Home Read Classic Album Review: Baxter Dury | Len Parrot’s Memorial Lift

Classic Album Review: Baxter Dury | Len Parrot’s Memorial Lift

Ian Dury's son isn't following in his father’s eccentric footsteps on his offbeat debut.

This came out in 2003 – or at least that’s when I got it. Here’s what I said about it back then (with some minor editing):

 


A chip off the old Blockhead? Not on your Billericay Dickie, mate. Yes, Baxter Dury is the son of British rapscallion Ian Dury, but he’s hardly following in his father’s footsteps on his gorgeously offbeat debut album.

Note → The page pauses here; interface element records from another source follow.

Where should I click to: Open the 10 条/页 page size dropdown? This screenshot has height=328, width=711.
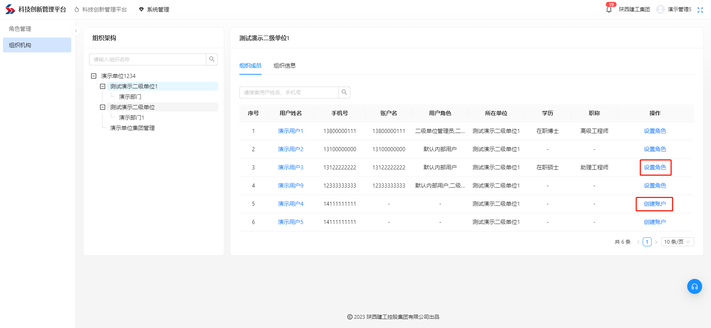[677, 242]
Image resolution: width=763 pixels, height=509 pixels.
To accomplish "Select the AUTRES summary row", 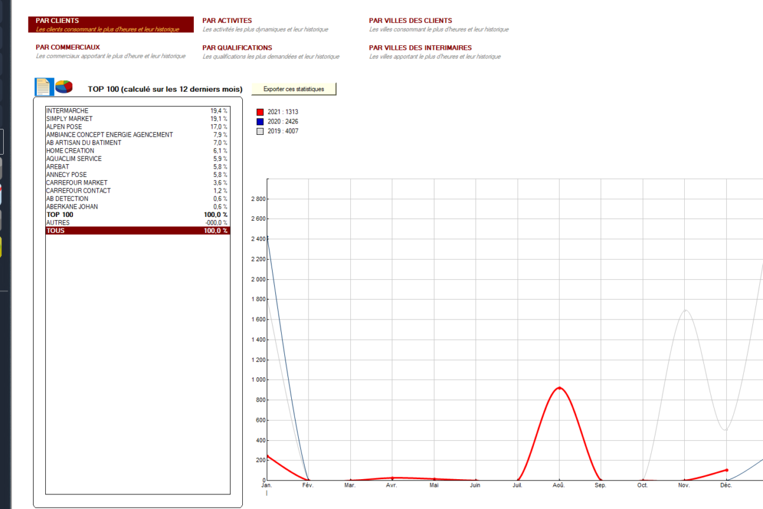I will 58,223.
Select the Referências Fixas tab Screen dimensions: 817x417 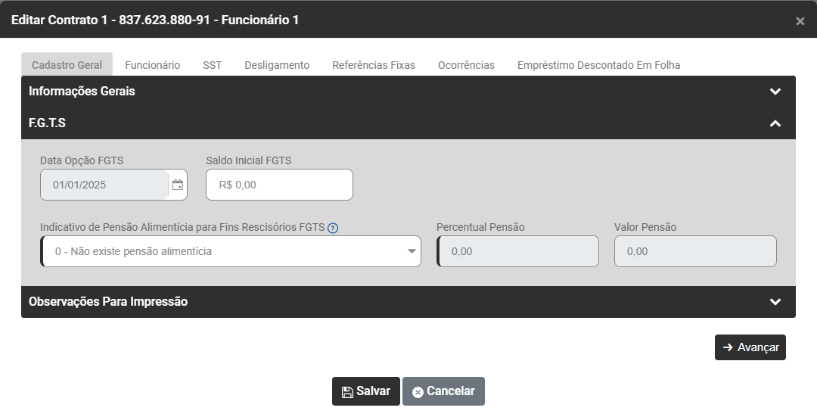(374, 65)
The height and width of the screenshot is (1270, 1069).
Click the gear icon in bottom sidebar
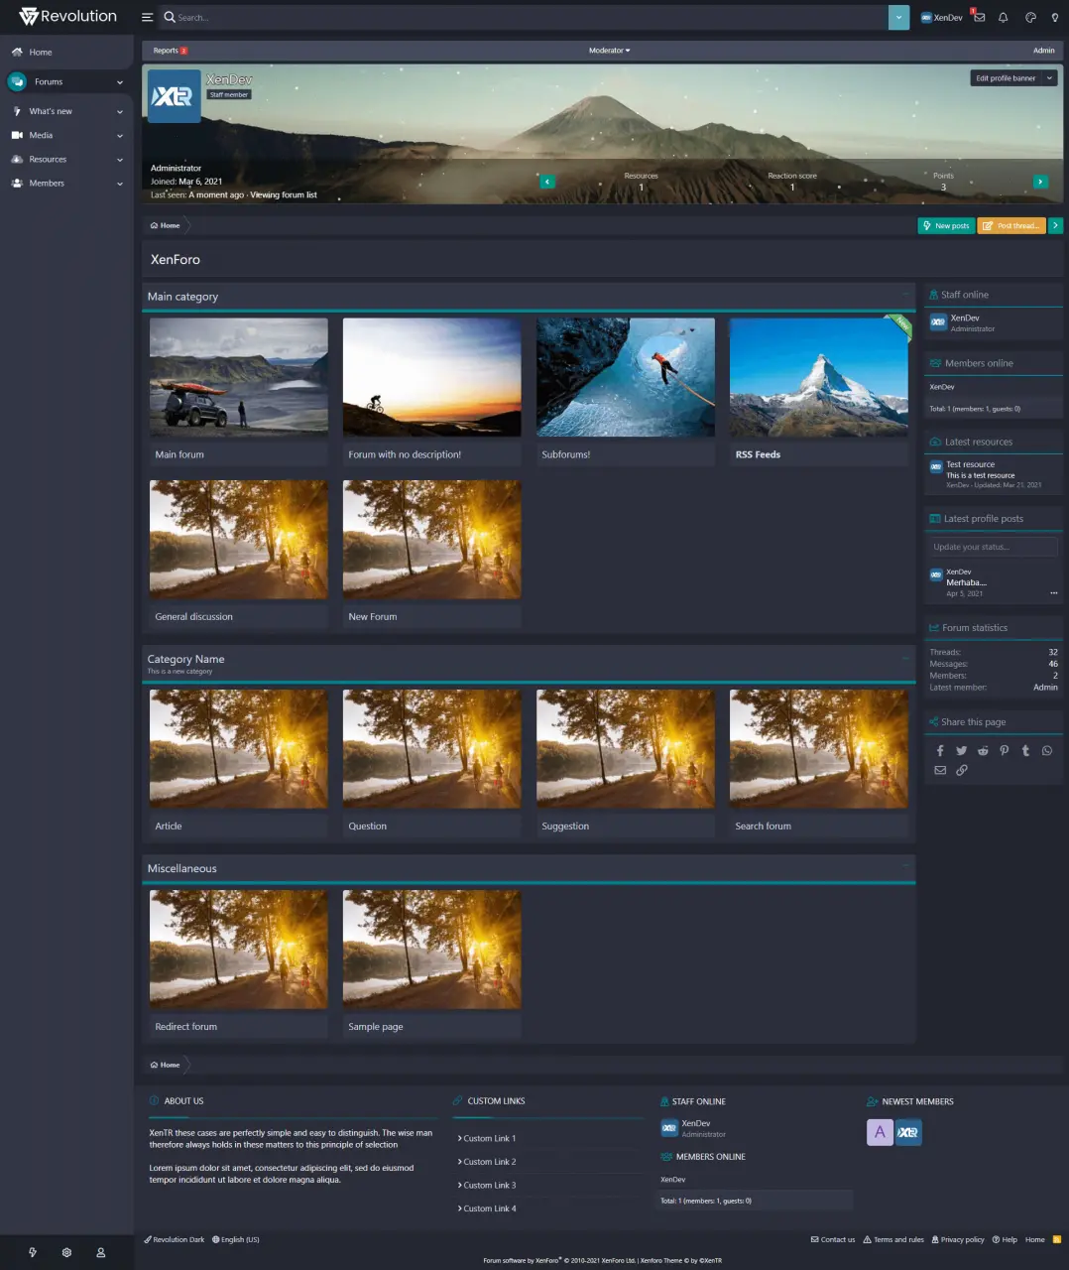pos(66,1252)
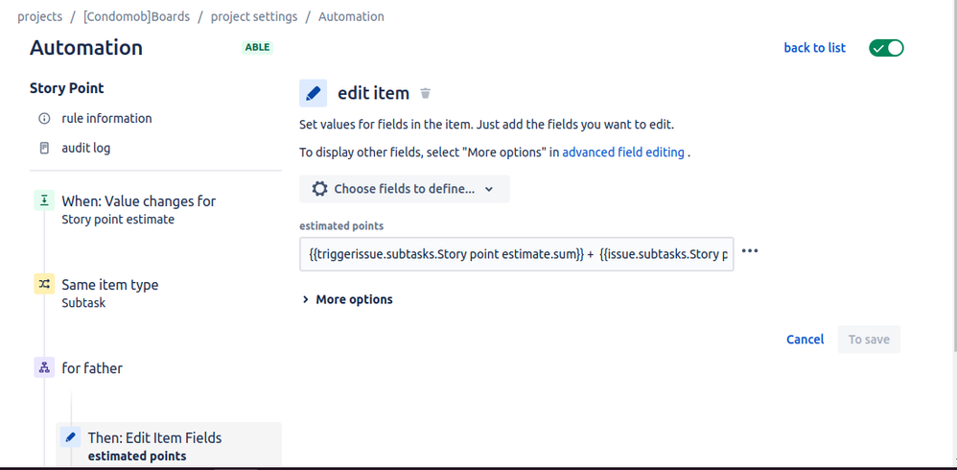The height and width of the screenshot is (470, 957).
Task: Open the Choose fields to define dropdown
Action: point(404,189)
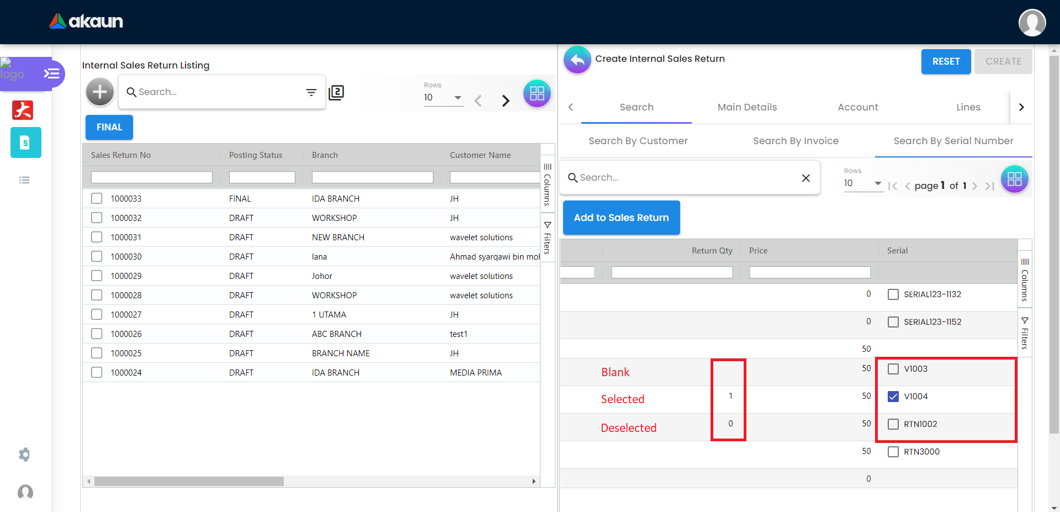The height and width of the screenshot is (512, 1060).
Task: Expand the Columns side panel in listing
Action: 547,184
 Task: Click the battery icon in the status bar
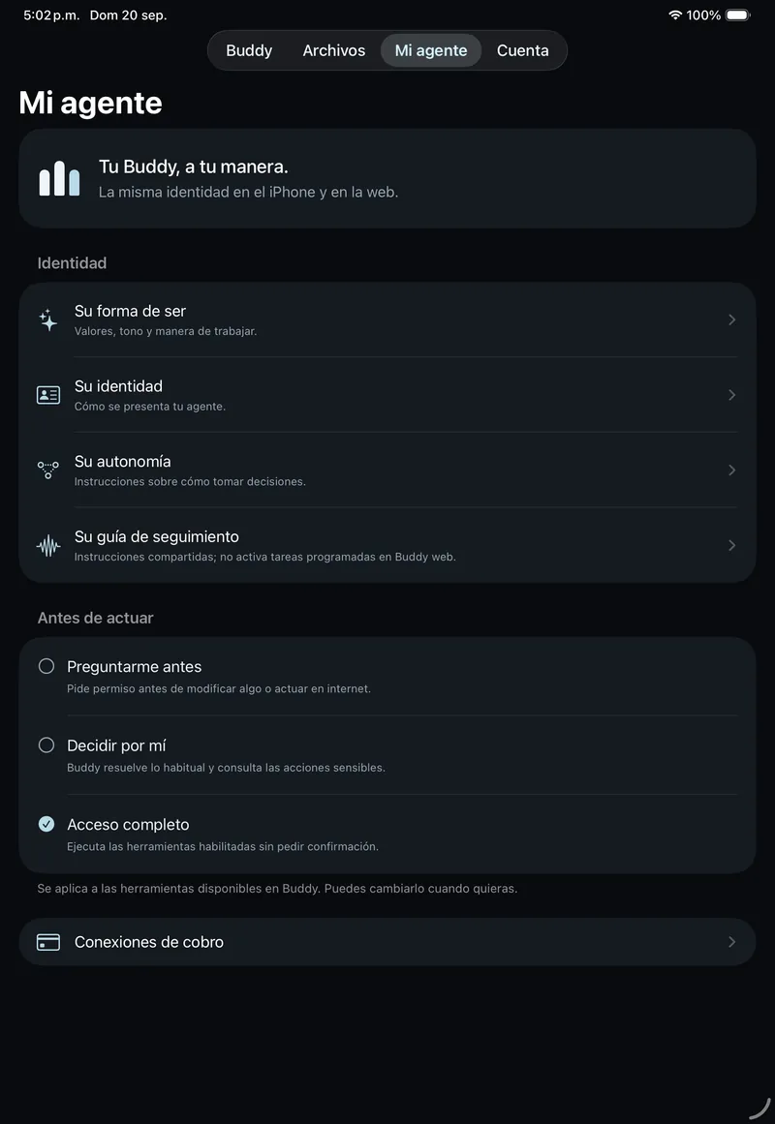pyautogui.click(x=737, y=15)
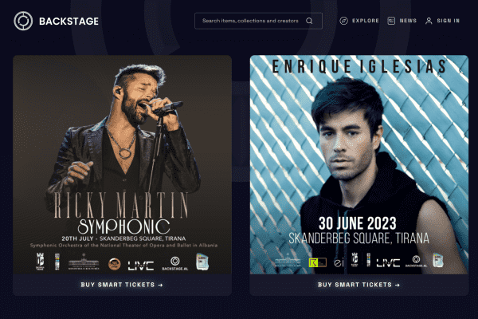Screen dimensions: 478x319
Task: Click the News newspaper icon
Action: point(391,21)
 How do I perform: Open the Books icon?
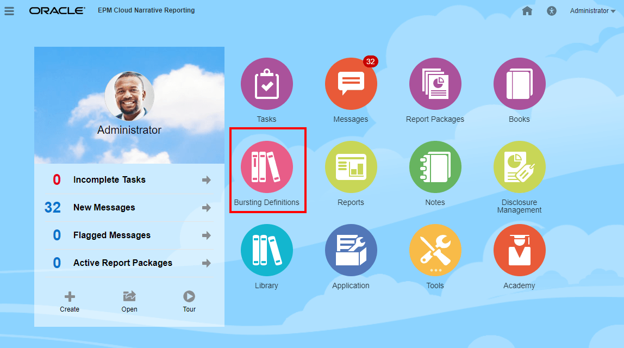pos(519,84)
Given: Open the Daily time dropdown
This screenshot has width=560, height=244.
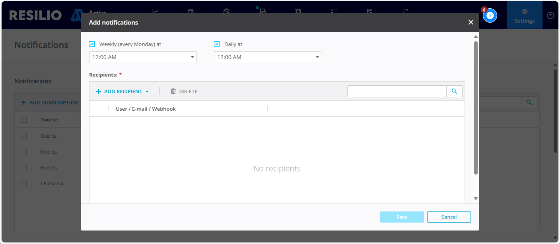Looking at the screenshot, I should (267, 57).
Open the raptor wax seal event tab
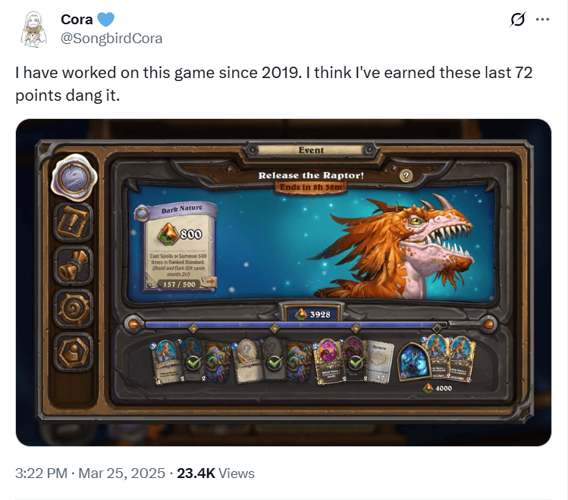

Len Parrot’s Memorial Lift owes more to the moody trip-hop of Portishead, the lush, downtempo post-psychedelia of Luna, The BeatlesSgt. Pepper and the quirky troubadourism of Badly Drawn Boy than it does to his dad’s nudge-nudge new-wave and dirty-dog dance-pop. Wrapped in languid grooves as dark, subdued and enveloping as a sensory deprivation tank, narcoleptic numbers like Beneath The Underdog, Oscar Brown and the Day In The Life-ish title cut are laced with pretty acid-washed melodies, gently burbling synths, behind-the-beat drumming and angelic female vocals to offset Baxter’s oddball tones, which alternate between a romantically wobbly warble, a fragile falsetto and a snot-congested rasp. Dad used to say that sex and drugs and rock ’n’ roll are all that everybody needs. Two out of three ain’t bad, wot?